ABOUT THIS EXERCISE →
Your response should consist of the entries below, reproduced exactly and without their images.

SUPPLIED RECORDS →
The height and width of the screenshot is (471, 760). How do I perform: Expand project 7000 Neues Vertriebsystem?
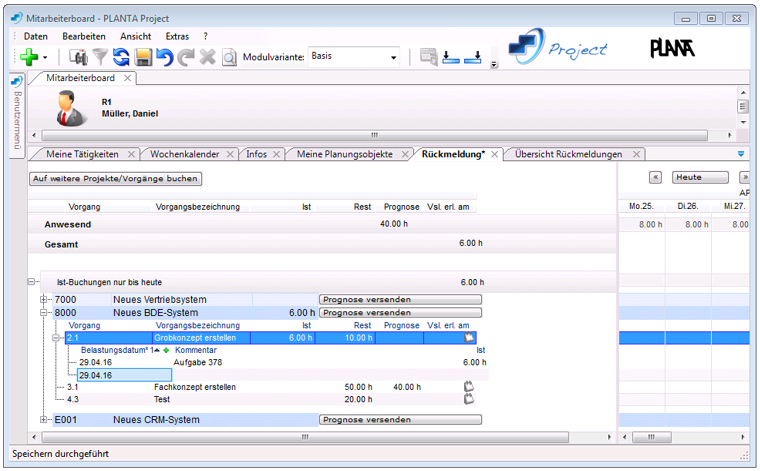point(44,299)
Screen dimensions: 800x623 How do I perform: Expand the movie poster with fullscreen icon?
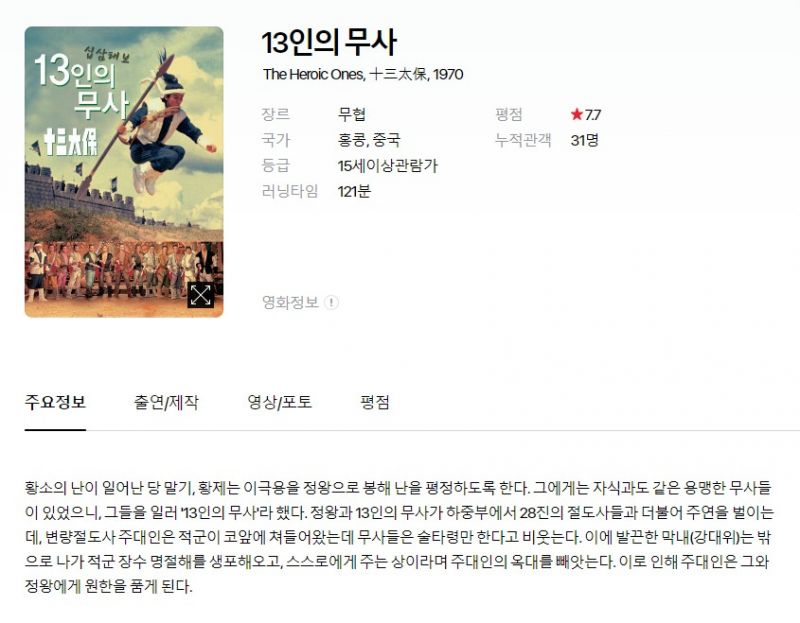(201, 295)
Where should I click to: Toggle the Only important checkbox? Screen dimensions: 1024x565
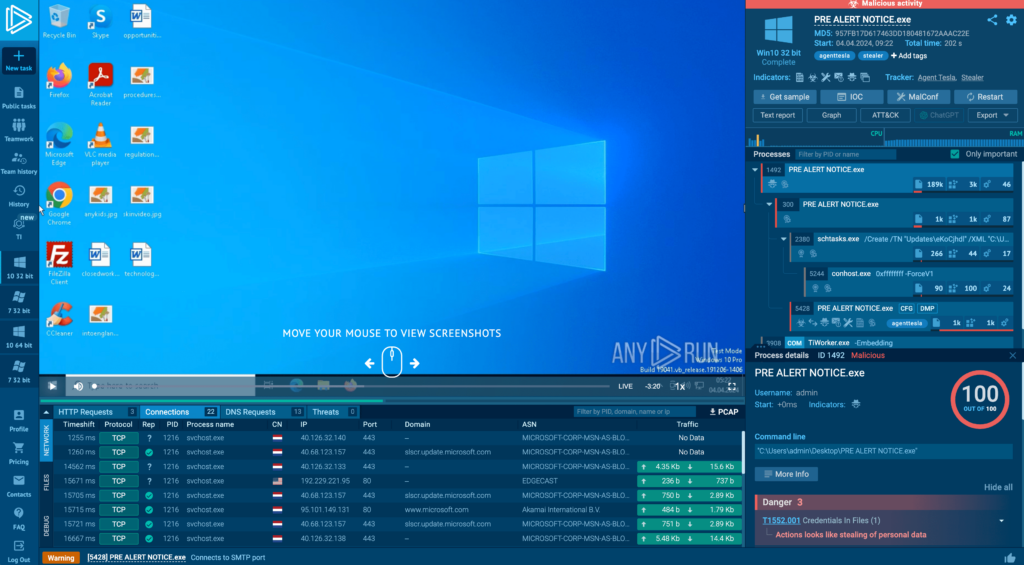pos(955,154)
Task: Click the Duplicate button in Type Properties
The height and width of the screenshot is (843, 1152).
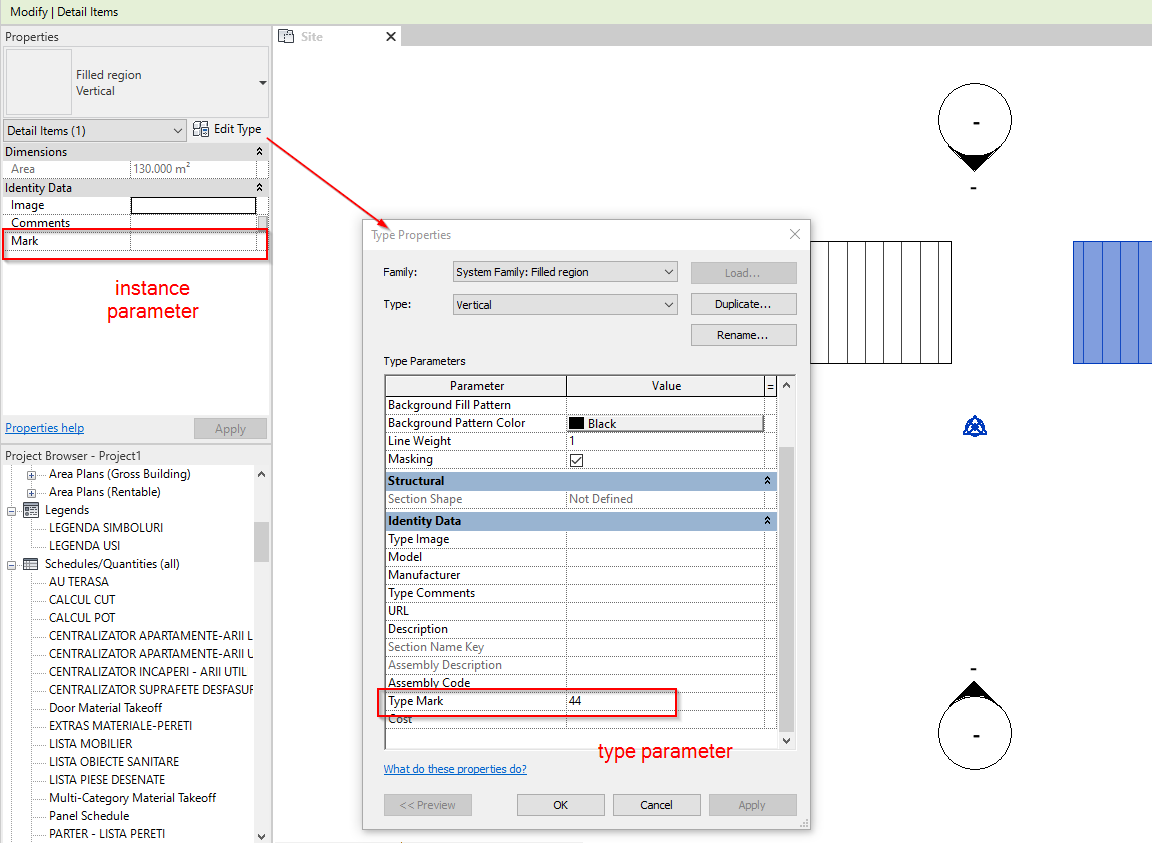Action: [x=743, y=303]
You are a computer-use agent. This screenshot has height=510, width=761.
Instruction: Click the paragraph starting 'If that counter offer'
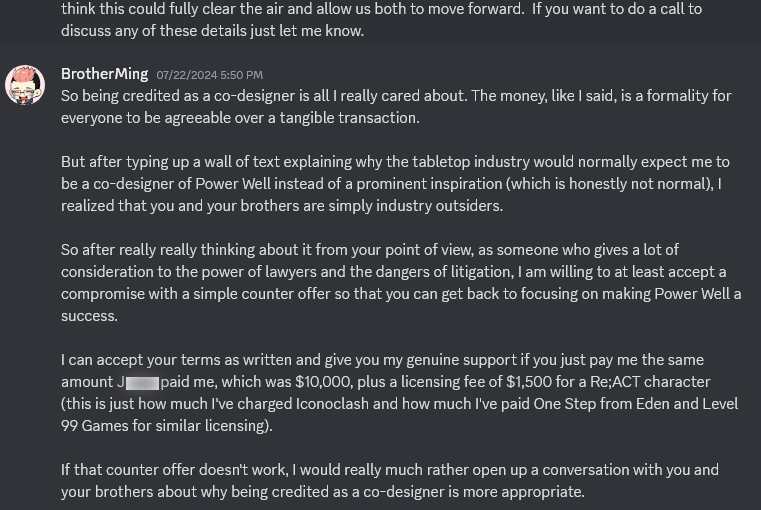(390, 481)
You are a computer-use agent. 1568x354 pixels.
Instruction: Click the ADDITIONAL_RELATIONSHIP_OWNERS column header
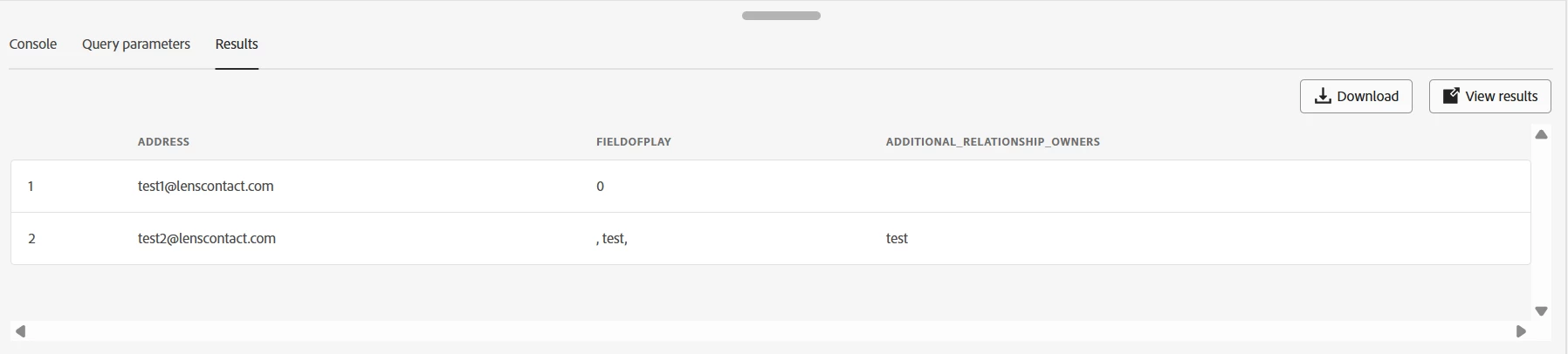click(993, 141)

ANSWER →
The height and width of the screenshot is (471, 760). How do I perform: Expand project 7000 Neues Vertriebsystem?
point(44,299)
Screen dimensions: 800x623 How do I perform: Expand the movie poster with fullscreen icon?
(201, 295)
Where should I click to: Toggle the Only important checkbox? Screen dimensions: 1024x565
pos(955,154)
Task: Click the Duplicate button in Type Properties
The height and width of the screenshot is (843, 1152).
Action: [x=743, y=303]
You are a computer-use agent. This screenshot has height=510, width=761.
Instruction: Click the paragraph starting 'If that counter offer'
(390, 481)
You are a computer-use agent. 1568x354 pixels.
Instruction: Click the ADDITIONAL_RELATIONSHIP_OWNERS column header
click(993, 141)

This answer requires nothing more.